» Prompt:
Give the following records again in full and without alteration.

» Extracted entries:

==============================

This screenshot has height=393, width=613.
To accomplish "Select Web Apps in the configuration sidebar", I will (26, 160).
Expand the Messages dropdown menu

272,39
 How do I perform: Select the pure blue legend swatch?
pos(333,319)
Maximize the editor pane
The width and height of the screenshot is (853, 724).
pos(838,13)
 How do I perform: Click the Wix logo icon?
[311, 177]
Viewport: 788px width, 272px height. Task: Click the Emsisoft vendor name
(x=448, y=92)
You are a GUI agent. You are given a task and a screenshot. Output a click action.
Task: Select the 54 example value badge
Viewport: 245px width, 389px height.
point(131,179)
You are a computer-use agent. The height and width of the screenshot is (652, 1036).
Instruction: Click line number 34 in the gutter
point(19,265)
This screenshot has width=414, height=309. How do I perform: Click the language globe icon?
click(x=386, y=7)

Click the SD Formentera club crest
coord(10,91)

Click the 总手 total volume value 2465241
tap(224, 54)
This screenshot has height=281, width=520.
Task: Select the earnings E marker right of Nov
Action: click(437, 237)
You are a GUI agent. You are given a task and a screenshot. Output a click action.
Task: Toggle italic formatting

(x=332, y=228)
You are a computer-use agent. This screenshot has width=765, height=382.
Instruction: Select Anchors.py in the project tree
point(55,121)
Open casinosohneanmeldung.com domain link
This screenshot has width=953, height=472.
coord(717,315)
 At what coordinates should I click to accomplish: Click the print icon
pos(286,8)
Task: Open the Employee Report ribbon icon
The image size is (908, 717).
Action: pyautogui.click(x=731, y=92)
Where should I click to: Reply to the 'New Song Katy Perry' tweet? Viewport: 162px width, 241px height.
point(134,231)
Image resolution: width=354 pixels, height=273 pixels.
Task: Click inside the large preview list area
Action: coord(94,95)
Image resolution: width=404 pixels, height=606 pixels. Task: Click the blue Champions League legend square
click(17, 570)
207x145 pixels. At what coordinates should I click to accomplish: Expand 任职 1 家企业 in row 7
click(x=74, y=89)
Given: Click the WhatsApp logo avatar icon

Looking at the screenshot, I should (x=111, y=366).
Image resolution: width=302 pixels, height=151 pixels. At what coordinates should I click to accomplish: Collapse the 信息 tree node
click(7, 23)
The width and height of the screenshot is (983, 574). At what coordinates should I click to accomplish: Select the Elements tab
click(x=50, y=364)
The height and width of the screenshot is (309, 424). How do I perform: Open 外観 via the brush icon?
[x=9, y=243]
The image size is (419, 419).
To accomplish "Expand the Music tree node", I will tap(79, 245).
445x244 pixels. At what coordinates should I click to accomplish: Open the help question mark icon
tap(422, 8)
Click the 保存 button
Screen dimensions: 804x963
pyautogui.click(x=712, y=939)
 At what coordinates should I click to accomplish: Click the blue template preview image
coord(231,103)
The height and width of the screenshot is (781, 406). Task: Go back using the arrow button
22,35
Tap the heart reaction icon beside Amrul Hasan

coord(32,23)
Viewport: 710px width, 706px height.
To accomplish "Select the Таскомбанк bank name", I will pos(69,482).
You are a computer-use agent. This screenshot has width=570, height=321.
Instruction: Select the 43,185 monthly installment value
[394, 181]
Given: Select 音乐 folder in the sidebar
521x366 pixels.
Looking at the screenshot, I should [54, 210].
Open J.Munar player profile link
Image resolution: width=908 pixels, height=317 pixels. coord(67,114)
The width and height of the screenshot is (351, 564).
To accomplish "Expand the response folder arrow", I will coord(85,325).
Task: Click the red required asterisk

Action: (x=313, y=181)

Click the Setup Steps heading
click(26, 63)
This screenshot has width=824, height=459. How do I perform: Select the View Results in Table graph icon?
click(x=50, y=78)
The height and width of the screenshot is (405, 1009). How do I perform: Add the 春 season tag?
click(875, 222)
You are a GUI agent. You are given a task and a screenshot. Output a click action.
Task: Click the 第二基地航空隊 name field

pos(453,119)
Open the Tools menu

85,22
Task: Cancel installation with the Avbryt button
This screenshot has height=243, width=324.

==============================

» Reply to the exercise:
This screenshot has height=393, width=613.
To accomplish "Select Web Apps in the configuration sidebar", I will (26, 160).
Expand the Messages dropdown menu

272,39
 How do I perform: Select the pure blue legend swatch?
pos(333,319)
Maximize the editor pane
The width and height of the screenshot is (853, 724).
pos(838,13)
 How do I perform: Click the Wix logo icon?
[311, 177]
Viewport: 788px width, 272px height. Task: Click the Emsisoft vendor name
(x=448, y=92)
You are a GUI agent. You are given a task and a screenshot. Output a click action.
Task: Select the 54 example value badge
Viewport: 245px width, 389px height.
point(131,179)
You are a computer-use agent. The height and width of the screenshot is (652, 1036).
Instruction: Click line number 34 in the gutter
point(19,265)
This screenshot has width=414, height=309. How do I perform: Click the language globe icon?
click(x=386, y=7)

Click the SD Formentera club crest
coord(10,91)

Click the 总手 total volume value 2465241
tap(224, 54)
This screenshot has height=281, width=520.
Task: Select the earnings E marker right of Nov
Action: click(437, 237)
You are a GUI agent. You are given a task and a screenshot. Output a click action.
Task: Toggle italic formatting

(x=332, y=228)
You are a computer-use agent. This screenshot has width=765, height=382.
Instruction: Select Anchors.py in the project tree
point(55,121)
Open casinosohneanmeldung.com domain link
This screenshot has width=953, height=472.
coord(717,315)
 At what coordinates should I click to accomplish: Click the print icon
pos(286,8)
Task: Open the Employee Report ribbon icon
The image size is (908, 717).
Action: pyautogui.click(x=731, y=92)
Where should I click to: Reply to the 'New Song Katy Perry' tweet? Viewport: 162px width, 241px height.
point(134,231)
Image resolution: width=354 pixels, height=273 pixels.
Task: Click inside the large preview list area
Action: coord(94,95)
Image resolution: width=404 pixels, height=606 pixels. Task: Click the blue Champions League legend square
click(17, 570)
207x145 pixels. At what coordinates should I click to accomplish: Expand 任职 1 家企业 in row 7
click(x=74, y=89)
Given: Click the WhatsApp logo avatar icon

Looking at the screenshot, I should (x=111, y=366).
Image resolution: width=302 pixels, height=151 pixels. At what coordinates should I click to accomplish: Collapse the 信息 tree node
click(7, 23)
The width and height of the screenshot is (983, 574). At what coordinates should I click to accomplish: Select the Elements tab
click(x=50, y=364)
The height and width of the screenshot is (309, 424). How do I perform: Open 外観 via the brush icon?
[x=9, y=243]
The image size is (419, 419).
To accomplish "Expand the Music tree node", I will tap(79, 245).
445x244 pixels. At what coordinates should I click to accomplish: Open the help question mark icon
tap(422, 8)
Click the 保存 button
Screen dimensions: 804x963
pyautogui.click(x=712, y=939)
 At what coordinates should I click to accomplish: Click the blue template preview image
coord(231,103)
The height and width of the screenshot is (781, 406). Task: Go back using the arrow button
22,35
Tap the heart reaction icon beside Amrul Hasan

coord(32,23)
Viewport: 710px width, 706px height.
To accomplish "Select the Таскомбанк bank name", I will pos(69,482).
You are a computer-use agent. This screenshot has width=570, height=321.
Instruction: Select the 43,185 monthly installment value
[394, 181]
Given: Select 音乐 folder in the sidebar
521x366 pixels.
Looking at the screenshot, I should [54, 210].
Open J.Munar player profile link
Image resolution: width=908 pixels, height=317 pixels. coord(67,114)
The width and height of the screenshot is (351, 564).
To accomplish "Expand the response folder arrow", I will coord(85,325).
Task: Click the red required asterisk

Action: (x=313, y=181)

Click the Setup Steps heading
click(26, 63)
This screenshot has width=824, height=459. How do I perform: Select the View Results in Table graph icon?
click(x=50, y=78)
The height and width of the screenshot is (405, 1009). How do I perform: Add the 春 season tag?
click(875, 222)
You are a GUI agent. You are given a task and a screenshot. Output a click action.
Task: Click the 第二基地航空隊 name field

pos(453,119)
Open the Tools menu

85,22
Task: Cancel installation with the Avbryt button
This screenshot has height=243, width=324.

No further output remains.